The differences of risk-reducing surgery began months earlier. I called to schedule a consult with the surgeon, as opposed to my doctors calling a surgeon to the ER to see me. My choosing a convenient day and time for me stirred my sense of being in the driver's seat, a feeling reinforced a few weeks after the consult when, with my physicians' blessing, I pushed the surgery date back a few more months simply because I wanted to attend a family event.
That said, I had an unfamiliar worry, one I hadn't had when medical urgency pushed me to the OR. Perusing my calendar for a convenient date to remove healthy organs felt a bit surreal, with an occasional flash of anxiety about being responsible for choosing surgery, with its risks. I say "flash" because it resolved with the simple reminder that I was choosing to decrease my risk of cancer for the rest of my life.
"For the rest of my life" became my operative phrase. While arranging care for my elderly mother and preparing dinners for my freezer, it was never lost on me that my doctors had recommended this surgery with the expectation of my living long enough for the risk to matter. The idea of a long life made the expected post-op downtime sound short—and worth it. As for the pain and inconveniences of the surgery, they seemed far more manageable and more predictable than the pain and inconveniences of cancer treatments.
That sense of predictability made signing the consent form a new experience, too. With my IV in place, I felt confident and ready to get the show on the road. How different from when worrisome adenopathy left me no reasonable choice other than to sign the consent form, my shaky signature reflecting the likelihood that the findings would make my whole life uncertain.
My first cancer surgery was merely a prelude to a journey laden with losses and defined by heightened uncertainty. Those losses made me terribly sad. My risk-reducing surgery has been a brief interlude defined by predictable post-op pain and a loss that is a gift for all my tomorrows.
Other patients undergoing the same procedure would never call their risk-reducing surgery "a brief interlude," especially if sudden menopause caused symptoms and/or an increased risk of future problems, or if they suffered a post-op complication. Certainly, patients whose risk-reducing intervention involves extensive, disfiguring, and/or multiple surgeries would not relate to "a brief interlude." That doesn't change the fact they pursued the best path for them.
Whatever the circumstances, patients who choose to undergo risk-reducing surgery are freely choosing to accept the risks, with hope of making their life the best it can be. Given that truth, you might see a time before or after their surgery to offer encouragement with one or more of the affirmations that helped me:
• This surgery was an option because your life expectancy is long.

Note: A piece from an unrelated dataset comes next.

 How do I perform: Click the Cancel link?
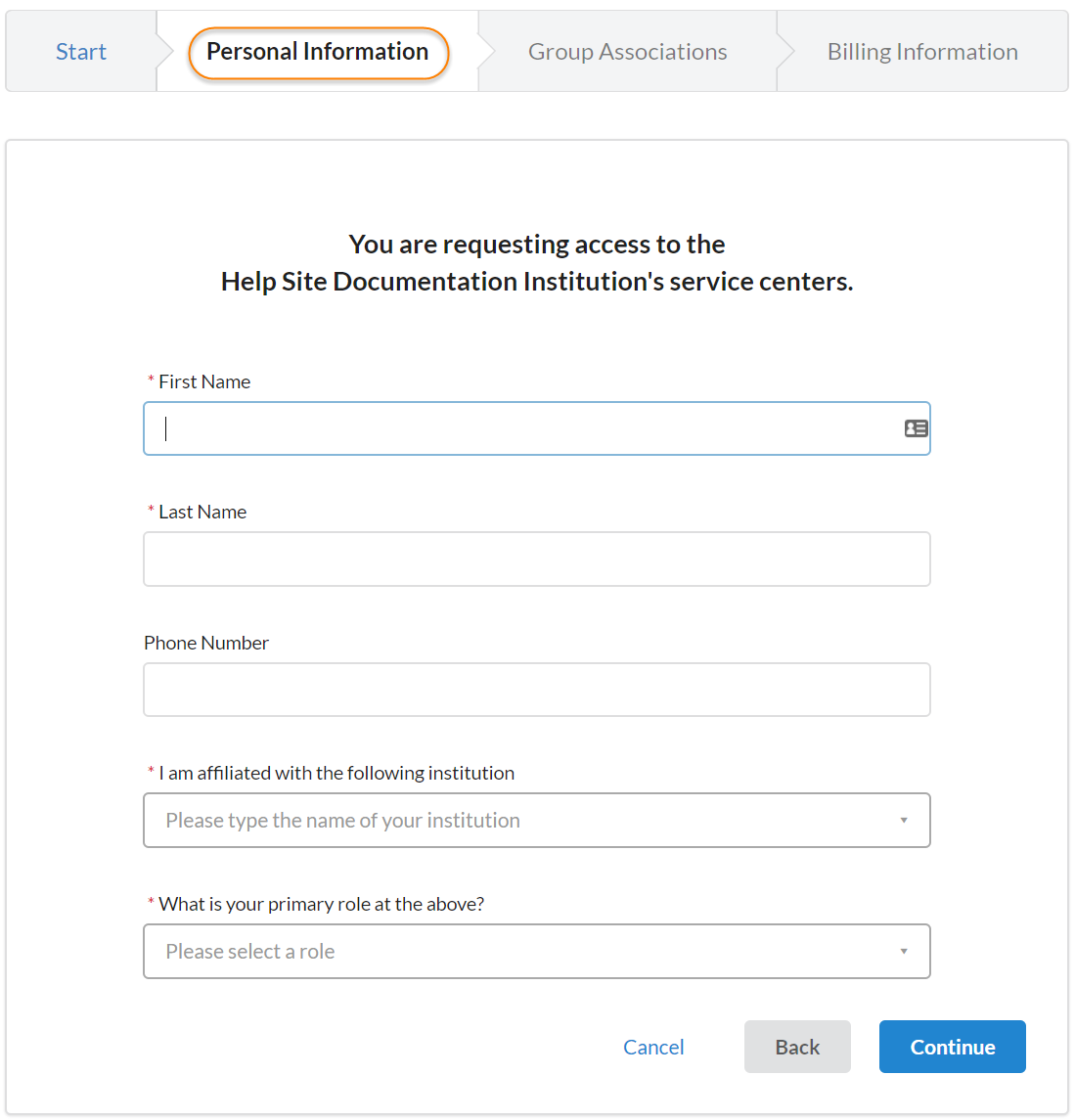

• This surgery is preventing cancer—and not treating cancer.
• This surgery is elective. You thoughtfully chose the best option for you.
• Choosing surgery is choosing to decrease your risk of cancer for the rest of your life.
Less than a month after my surgery, I feel fine. Since the beginning of the second week the toughest part has been refraining from lifting my grandson, the baby I cradled last spring in the birthing room. That heavenly moment was made possible by superb cancer care. Risk-reducing surgery strengthens my hope of my seeing him learn to walk and talk and, before I know it, grow into a man.